::: Text under study
And the question whether it is possible to comply with both federal requirements and state tort law will often be a question of fact for the jury to decide, he said.
But two pharma defense attorneys not involved in the case see it differently.
Question of Law
The implication of FDA regulatory action is a question of law for a court, Michelle Bufano of Patterson Belknap in New York told Bloomberg Law.
“If the Supreme Court were to agree that jury speculation should be part of the analysis, it would create an impossibly high evidentiary burden on defendants asserting preemption and would lead to inconsistent results,” Bufano said.
Industry is following this case closely, another defense attorney said, with the hope that the court will clarify when this type of preemption can exist.
The Fosamax case, with the FDA’s rejection of the proffered warning, offers “an excellent record” on which to present this issue, Colleen Hennessey of Peabody & Arnold in Boston said.
::::::
→ Exercise details:
Reproduce the whole passage on Fosamax preemption word for word.
::: Data extract
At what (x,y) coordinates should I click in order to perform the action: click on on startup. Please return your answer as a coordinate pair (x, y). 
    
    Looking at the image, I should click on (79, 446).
::::::
→ Output of the exercise:
And the question whether it is possible to comply with both federal requirements and state tort law will often be a question of fact for the jury to decide, he said.
But two pharma defense attorneys not involved in the case see it differently.
Question of Law
The implication of FDA regulatory action is a question of law for a court, Michelle Bufano of Patterson Belknap in New York told Bloomberg Law.
“If the Supreme Court were to agree that jury speculation should be part of the analysis, it would create an impossibly high evidentiary burden on defendants asserting preemption and would lead to inconsistent results,” Bufano said.
Industry is following this case closely, another defense attorney said, with the hope that the court will clarify when this type of preemption can exist.
The Fosamax case, with the FDA’s rejection of the proffered warning, offers “an excellent record” on which to present this issue, Colleen Hennessey of Peabody & Arnold in Boston said.